Il 25 aprile di quest’anno non è mai arrivato per il partigiano Antonino Mangano, classe 1921; dopo giorni di sofferenza nel conforto dei suoi cari ha chiuso gli occhi per sempre il 24 aprile scorso poco prima della mezzanotte.
La sua storia, da un’intervista a Santina Sconza, presidente provinciale A.N.P.I. (Associazione Nazionale Partigiani Italiani) di qualche anno inizia così.
– Raccontami la tua storia da militare?
«A venti anni, nel 1940, sono chiamato alle armi e inviato a Torino alla scuola di Guerra di Cavalleria 2° squadrone Palafrenieri, dove mi occupo dei cavalli. Nel 1942 mentre sono momentaneamente trasferito alla Reggia di Venaria per occuparmi di alcuni cavalli malati, la sede della scuola di Guerra è bombardata durante un attacco aereo. Dopo il bombardamento, sono richiamato immediatamente a Torino e trasferito a Salsomaggiore, dove m’inviano a fare la guardia a due alberghi il Porro e il Valentini. Qui alloggiano i militari che frequentano la scuola ufficiali, oltre a noi vi era anche una guardia di civile. Tutto procede senza problemi fino al 8 settembre 1943; il giorno dopo una moto tedesca con due militari gira tra le case di Salsomaggiore, allarmati io e altri quattro militari ci rifugiamo a casa di Dante Battistini una delle guardie civili. Il 10 settembre arrivano diversi camion di tedeschi per un rastrellamento. Sono momenti drammatici: non sappiamo cosa fare, le donne di casa Battistini ci convincono a strappare i documenti militari e passare per civili, così per copertura andiamo a lavorare in una fornace, per la cottura dei mattoni, diretta da Sebastiano Maugeri. Nella fornace lavora anche un vecchio operaio antifascista Runzoni che, di nascosto, organizza i partigiani. Tramite il suo aiuto siamo arruolati e armati e abbiamo le indicazioni per raggiungere le brigate partigiane in montagna. Ci incamminiamo per raggiungere i valichi controllati dai partigiani, ma attraversando un campo di mais, ci viene incontro una donna che grida: “Scappate, tornate indietro, dove andate? Più avanti è pieno di tedeschi, c’è un rastrellamento!”. Impauriti, torniamo di corsa alla fornace, dove Runzoni ci nasconde, per alcuni giorni, tra i mattoni che erano stati sistemati in modo da fornire degli anfratti dove riparasi e nascondersi».

* **RECORD GREZZI**

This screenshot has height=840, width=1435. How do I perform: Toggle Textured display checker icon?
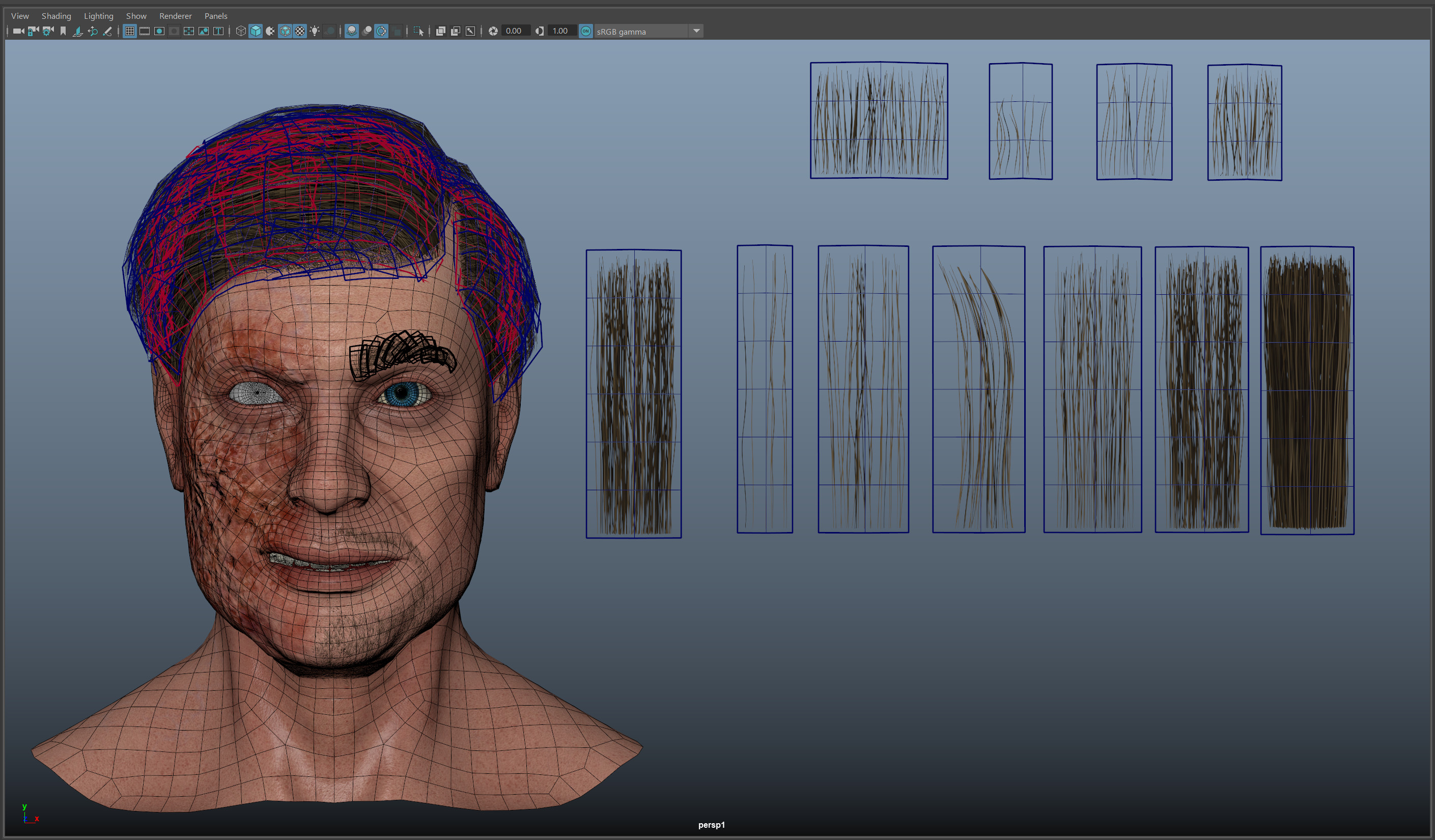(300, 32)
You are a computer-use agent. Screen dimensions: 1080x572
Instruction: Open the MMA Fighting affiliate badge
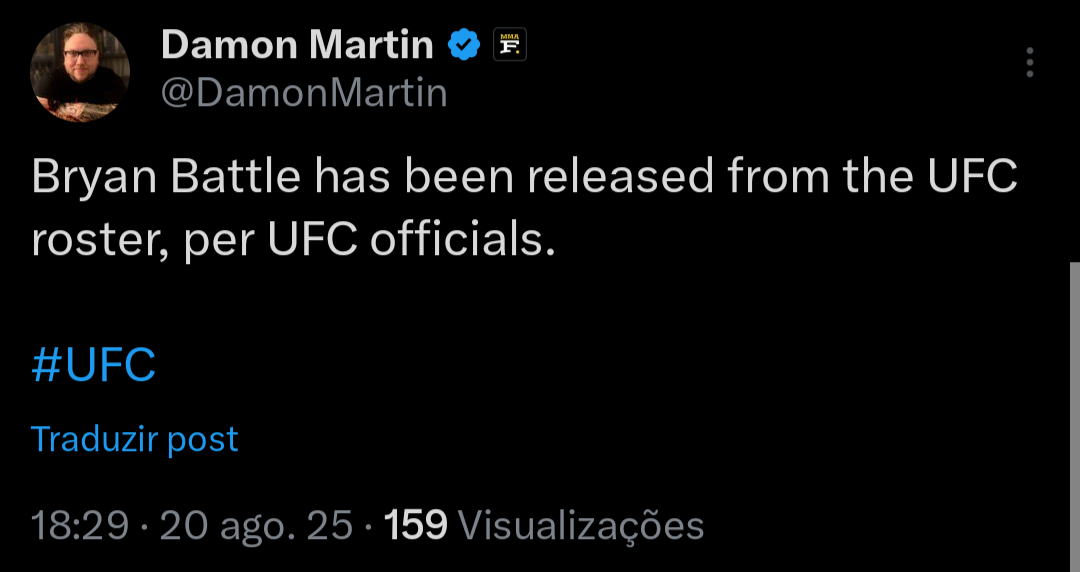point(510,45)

---

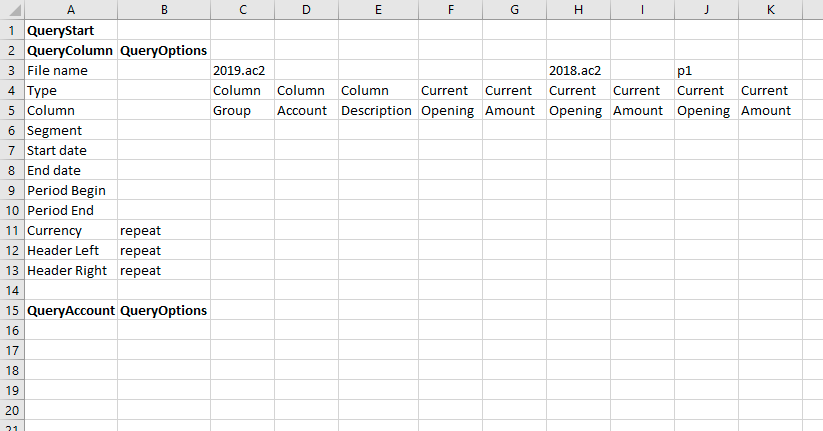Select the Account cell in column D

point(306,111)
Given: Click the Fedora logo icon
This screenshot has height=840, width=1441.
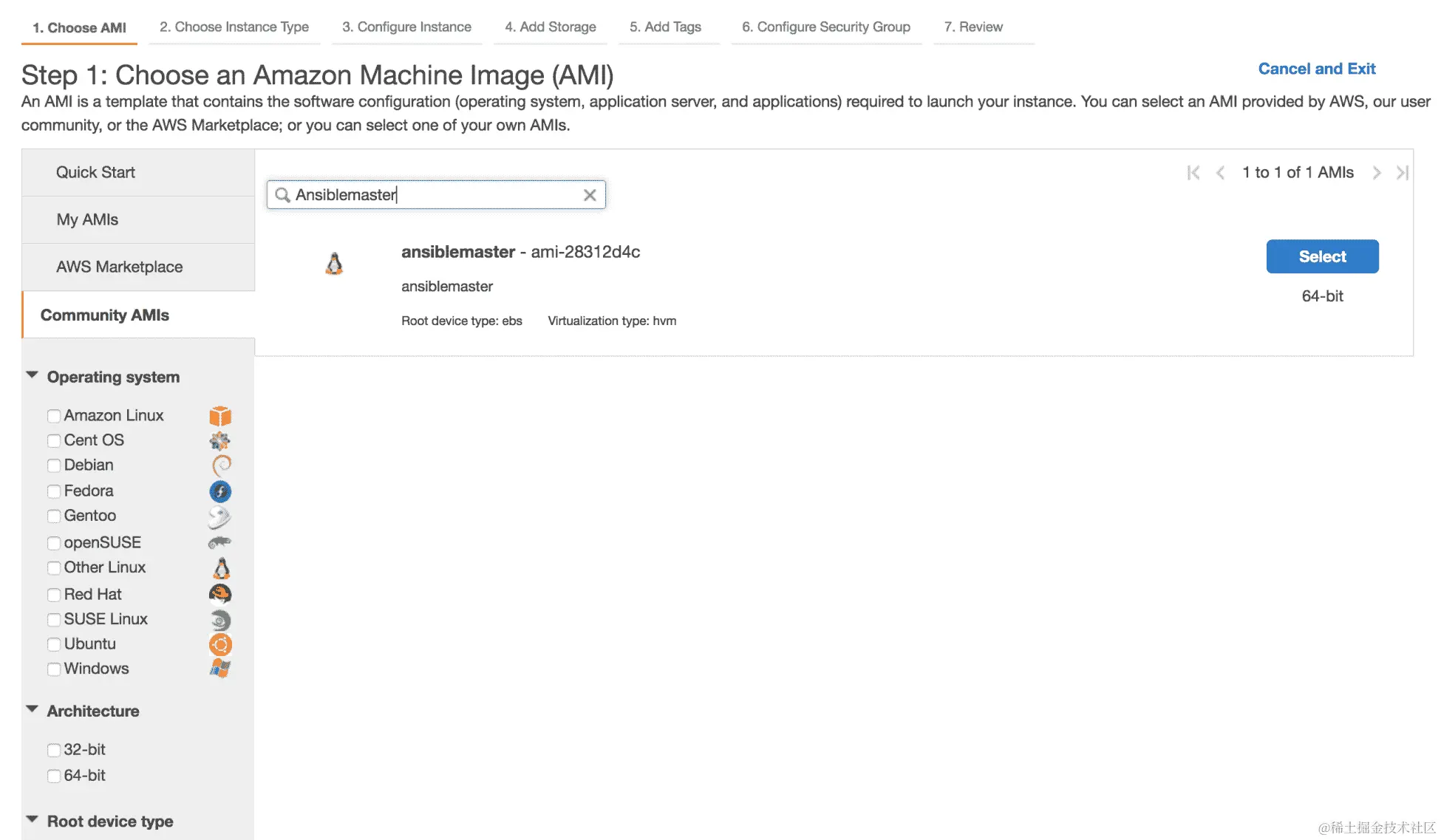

* **COMPITI DA SVOLGERE**
- 1) Stabilisci se le affermazioni seguenti concordano con il brano fornito, rispondendo sì o no a ciascuna e citando alla lettera le parole del brano che lo dimostrano.
(a) Antonino Mangano fu chiamato alle armi nel 1940.
(b) Quando la sede della scuola di Guerra fu bombardata, Mangano si trovava a Torino.
(c) La fornace in cui Mangano andò a lavorare era diretta da Runzoni.
- 2) Rispondi brevemente a queste domande sul brano fornito.
(a) In che giorno e a che ora è morto Antonino Mangano?
(b) Di quale associazione è presidente provinciale Santina Sconza?
(c) Quali alberghi di Salsomaggiore Mangano doveva sorvegliare?

* **COMPITI SVOLTI**
- 1)
(a) Sì: «A venti anni, nel 1940, sono chiamato alle armi»
(b) No: «Nel 1942 mentre sono momentaneamente trasferito alla Reggia di Venaria per occuparmi di alcuni cavalli malati, la sede della scuola di Guerra è bombardata»
(c) No: «diretta da Sebastiano Maugeri»

- 2)
(a) Il 24 aprile, poco prima della mezzanotte.
(b) Dell'A.N.P.I. (Associazione Nazionale Partigiani Italiani).
(c) Il Porro e il Valentini.